Depuis l'élection présidentielle aux États-Unis, Donald Trump et sa garde rapprochée demeurent vagues quant à leurs véritables intentions.

Un document publié le mois dernier clarifiant les objectifs des États-Unis a été jugé rassurant par certains parce que peu spécifique, et inquiétant par d’autres parce que les principes énoncés ouvrent la porte à toutes les revendications historiques des États-Unis, notamment l’élimination du mécanisme de règlement des différends, de la gestion de l’offre dans le secteur agricole et des « subventions » canadiennes au secteur forestier, en plus de l’augmentation du contenu américain dans les produits manufacturés pour être admissible à une exemption tarifaire.

Selon un scénario optimiste pour le Canada et le Mexique, les menaces qui pèsent sur l’administration américaine, dont l’enquête sur une possible collusion avec la Russie durant les élections, l’appui dont bénéficie le libre-échange au Congrès et chez plusieurs entreprises américaines, la gestion de plusieurs dossiers chauds comme la Corée du Nord et l’Iran et le désir d’éviter une confrontation avec ses deux voisins pour assurer la sécurité nationale, limiteront la marge de manœuvre de Trump dans les négociations, et le forceront à se contenter de gains relativement modestes.

Boucs émissaires

Par contre, un scénario plus pessimiste est tout aussi plausible. L’ALENA et le libre-échange ont servi de boucs émissaires pour les problèmes qui affligent la classe moyenne comme les pertes d’emplois et la stagnation des revenus, et ont largement contribué à la victoire de Donald Trump, notamment dans les États de la « Rust Belt » traditionnellement démocrates. Trump s’est formellement engagé à renégocier ou abolir l’ALENA dans l’intérêt des travailleurs américains. Avec la chute dramatique de son taux d’approbation, la fronde qui se dessine au Parti républicain, un bilan législatif catastrophique et l’étau des multiples enquêtes qui se resserre, Trump a désespérément besoin d’une « victoire ».
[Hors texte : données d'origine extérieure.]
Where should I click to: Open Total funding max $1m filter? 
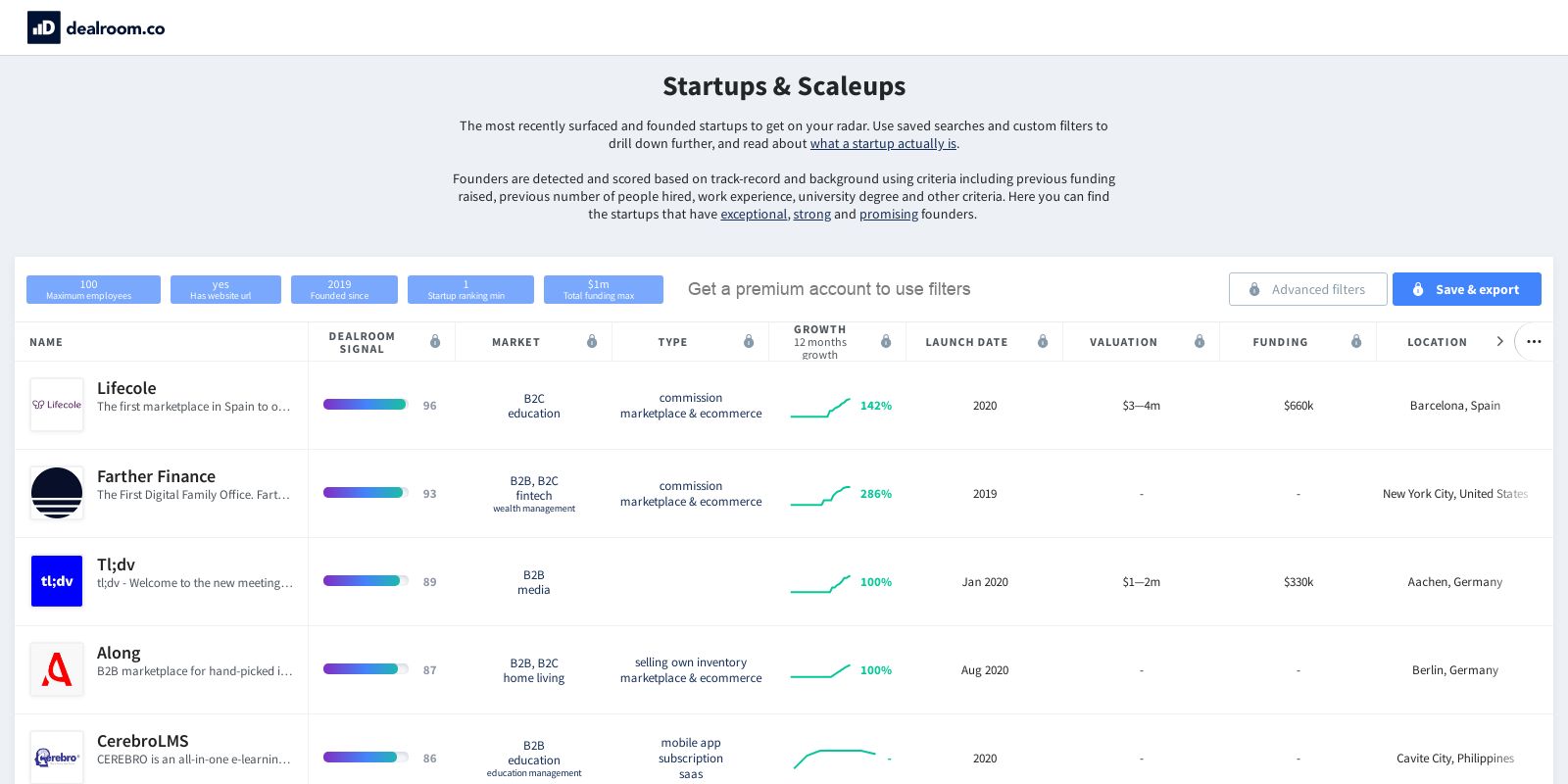tap(604, 289)
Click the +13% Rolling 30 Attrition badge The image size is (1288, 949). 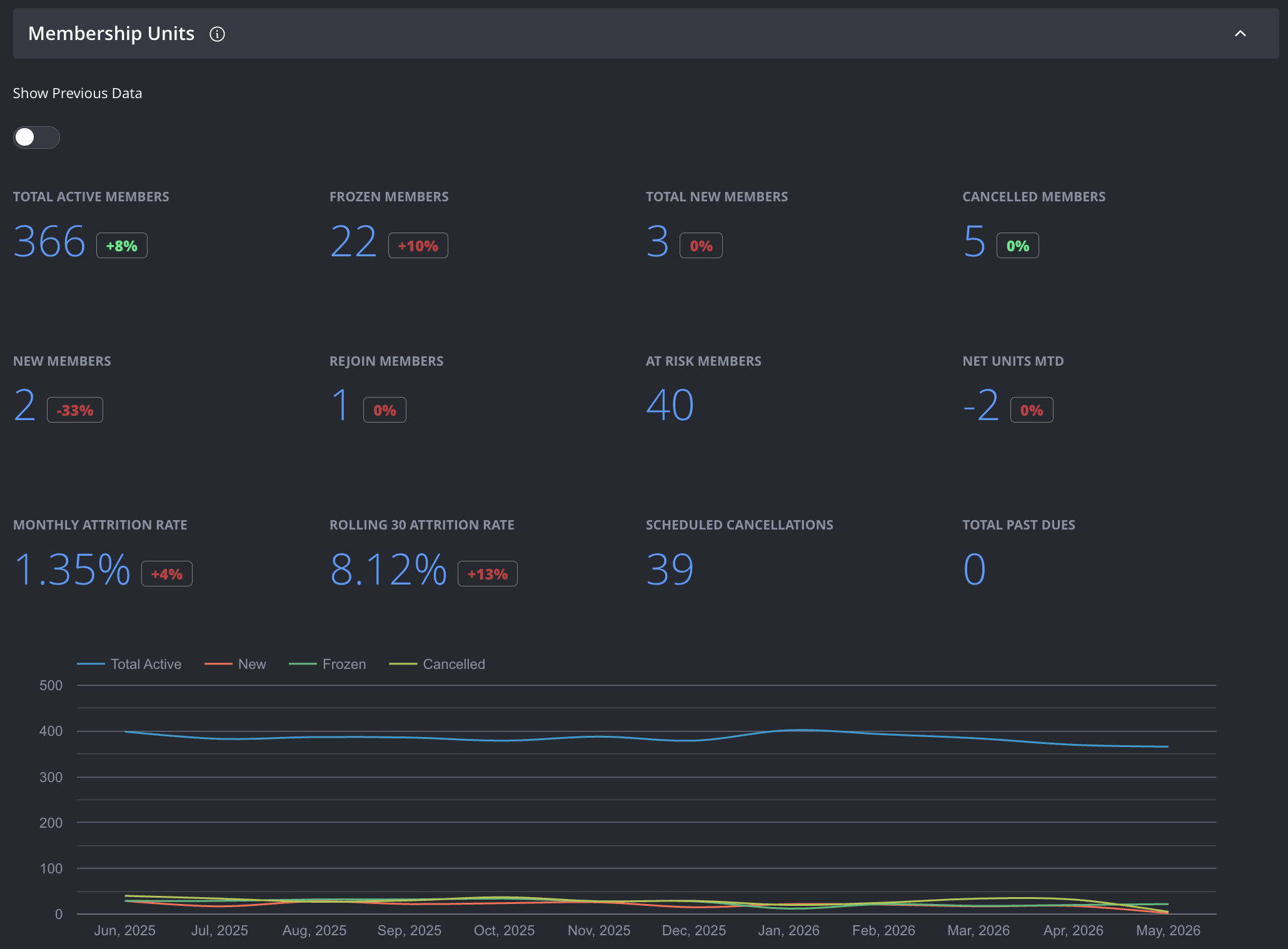click(488, 574)
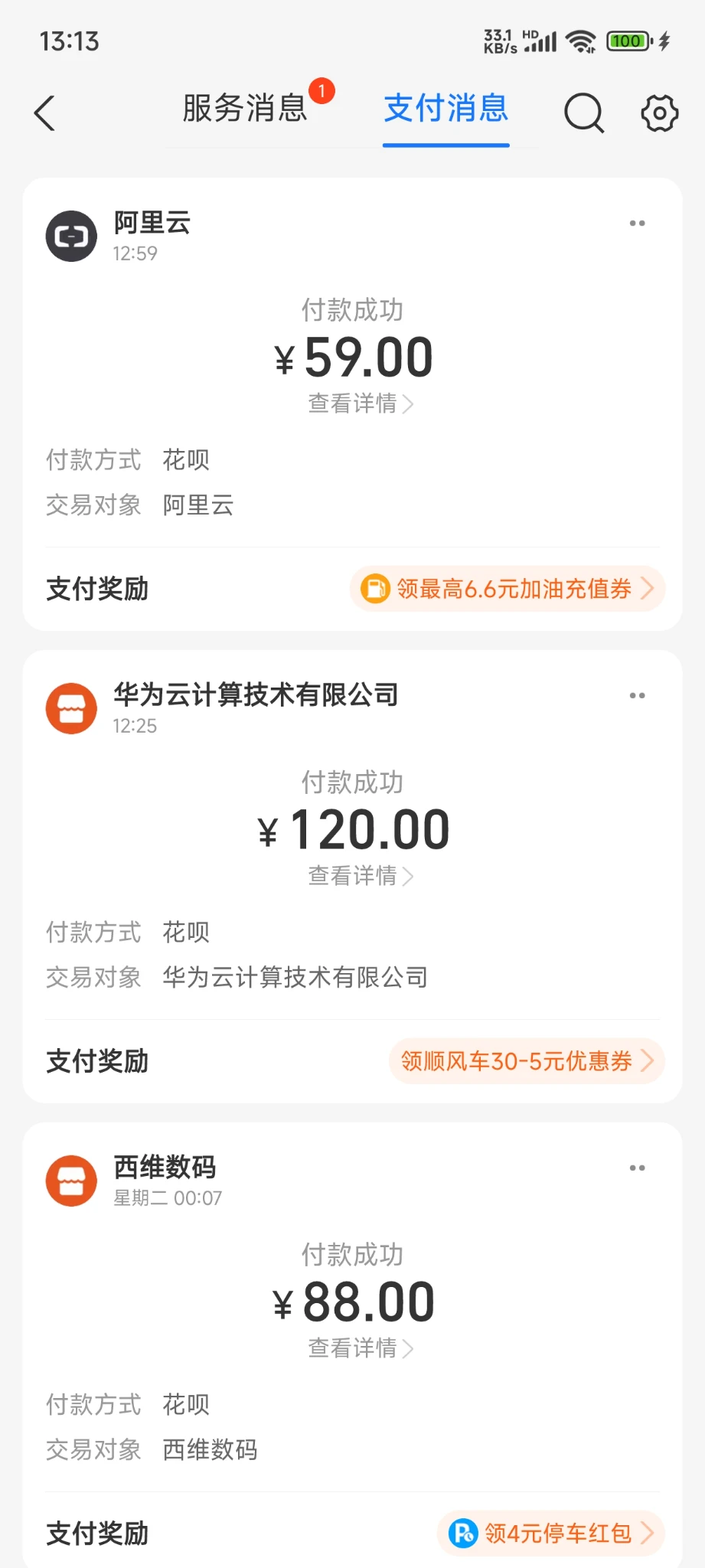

Quoi qu’ils en disent, le Canada et le Mexique ne souhaitaient pas renégocier l’ALENA, et se retrouvent aujourd’hui dans une position délicate. Depuis six mois, les représentants canadiens travaillent d’arrache-pied pour convaincre les législateurs et les gens d’affaires américains de l’importance des relations commerciales avec le Canada. Par rapport au Mexique, le Canada devra décider s’il se range du côté de la stratégie américaine qui vise à diviser pour mieux régner, ou s’il fera front commun face aux revendications américaines. Reste à voir si les États-Unis seront uniquement motivés par leurs intérêts économiques à court terme ou s’ils se laisseront convaincre par l’impératif géopolitique du bon voisinage et des alliances.

Quant au Mexique, les États-Unis auraient tort de sous-estimer l’intensité du ressentiment suscité par Donald Trump.

Selon un sondage récent du Pew Research Center, seulement 5 % des Mexicains font confiance à Trump, et la perception favorable des États-Unis a chuté de 66 % sous Obama à 30 % aujourd’hui. Bien qu’il soit impensable de remplacer les États-Unis comme principal partenaire économique à court ou moyen terme, le Mexique cherche activement à réduire sa dépendance, comme le démontre l’annonce récente d’importants investissements chinois au pays.

Sur le plan géopolitique, l’élection présidentielle de juillet 2018 n’annonce rien de bon pour les États-Unis. En plus de la corruption, la violence et la faible croissance économique, la popularité du parti au pouvoir (PRI) et du président Peña Nieto (qui n’est pas éligible pour un deuxième mandat) est plombée par la perception que sa riposte à Trump est insuffisante. Le candidat de la gauche populiste López Obrador, qui a perdu la dernière élection de justesse, est présentement en tête dans les sondages. Cela met une forte pression sur le Mexique de boucler les négociations avant janvier 2018, alors que la joute électorale se mettra en branle.

Malgré la complexité et l’importance des enjeux commerciaux, il y a fort à parier que la dynamique géopolitique continentale aura une forte influence sur l’issue des négociations.